**Task brief:** Copy the text lines of the items below word for word, omitting the pictures.

[BEGIN]

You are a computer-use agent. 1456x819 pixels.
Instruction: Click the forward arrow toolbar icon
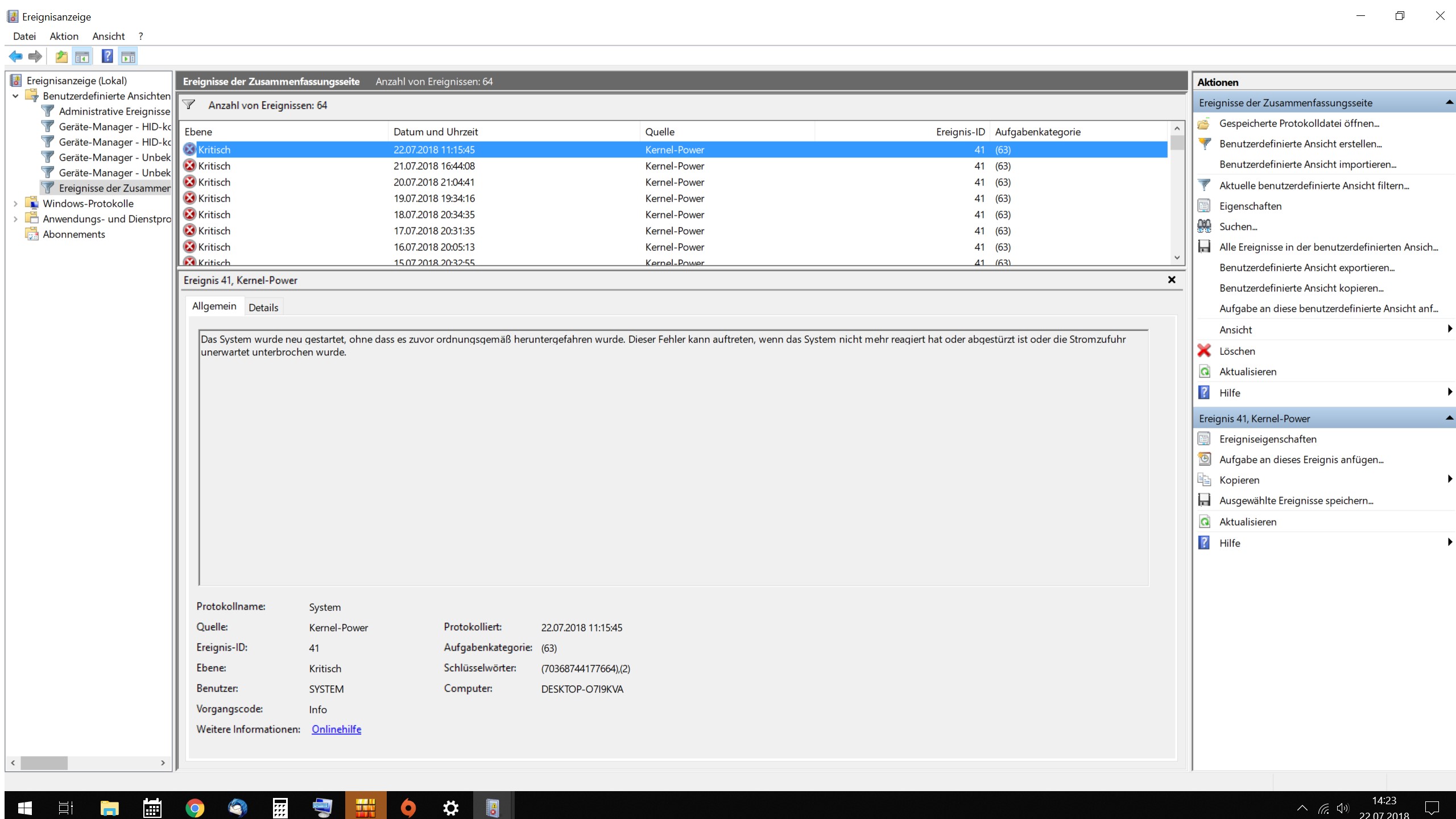tap(35, 56)
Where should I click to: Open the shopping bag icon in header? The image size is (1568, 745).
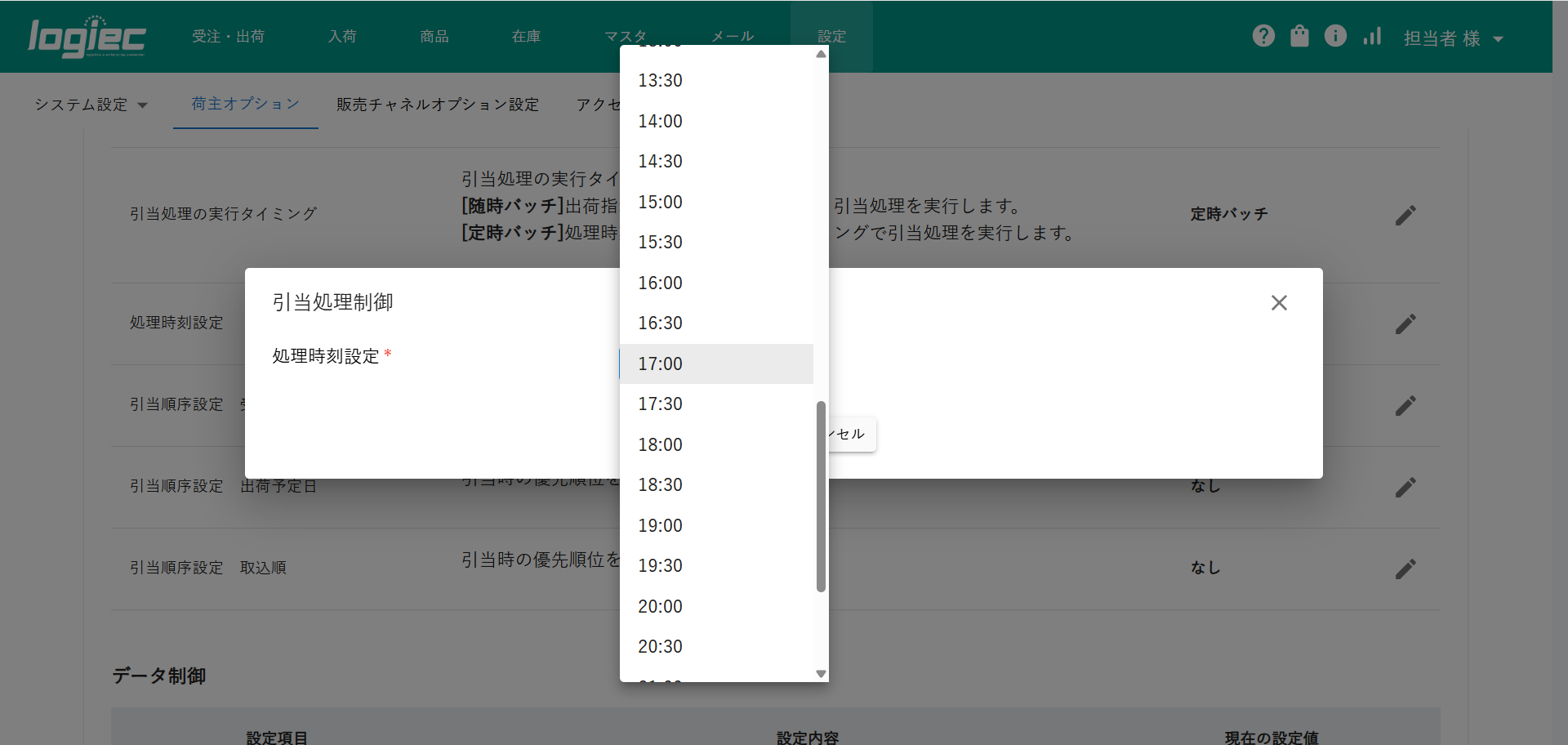(x=1299, y=36)
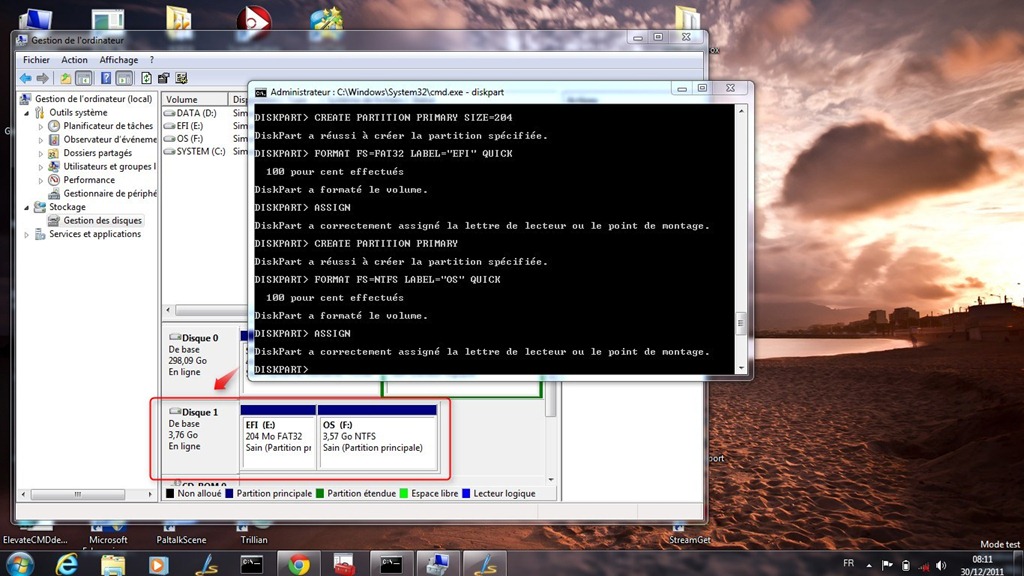This screenshot has width=1024, height=576.
Task: Click the Refresh toolbar icon
Action: (146, 78)
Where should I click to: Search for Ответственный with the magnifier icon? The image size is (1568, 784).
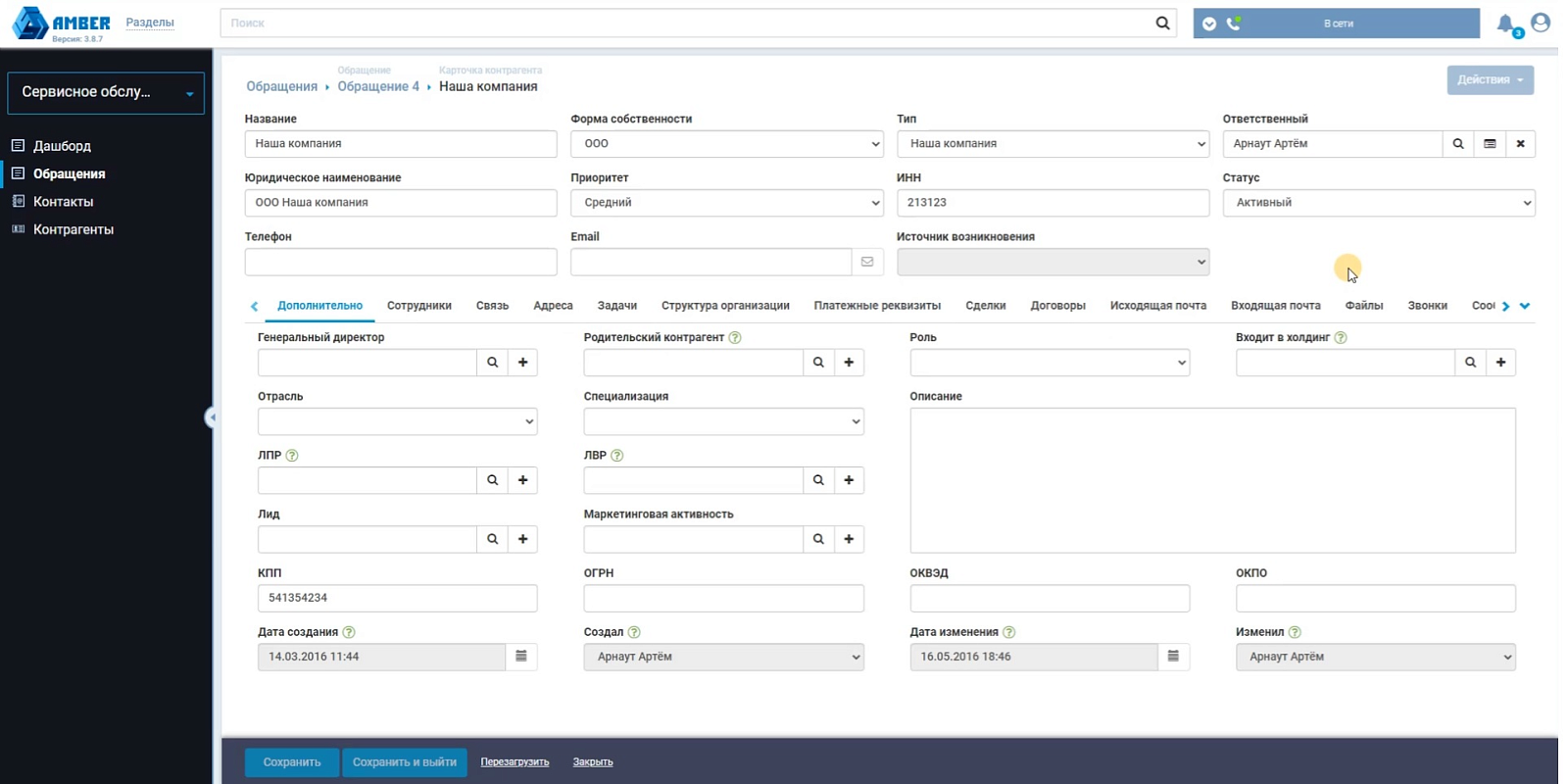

[END]

**Correct response:**
You are a computer-use agent. 1456x819 pixels.
Instruction: Click the forward arrow toolbar icon
tap(35, 56)
Where should I click to: Open the shopping bag icon in header? The image size is (1568, 745).
(x=1299, y=36)
This screenshot has width=1024, height=576.
Task: Click the Refresh toolbar icon
Action: (146, 78)
Where should I click to: Search for Ответственный with the magnifier icon? The image size is (1568, 784).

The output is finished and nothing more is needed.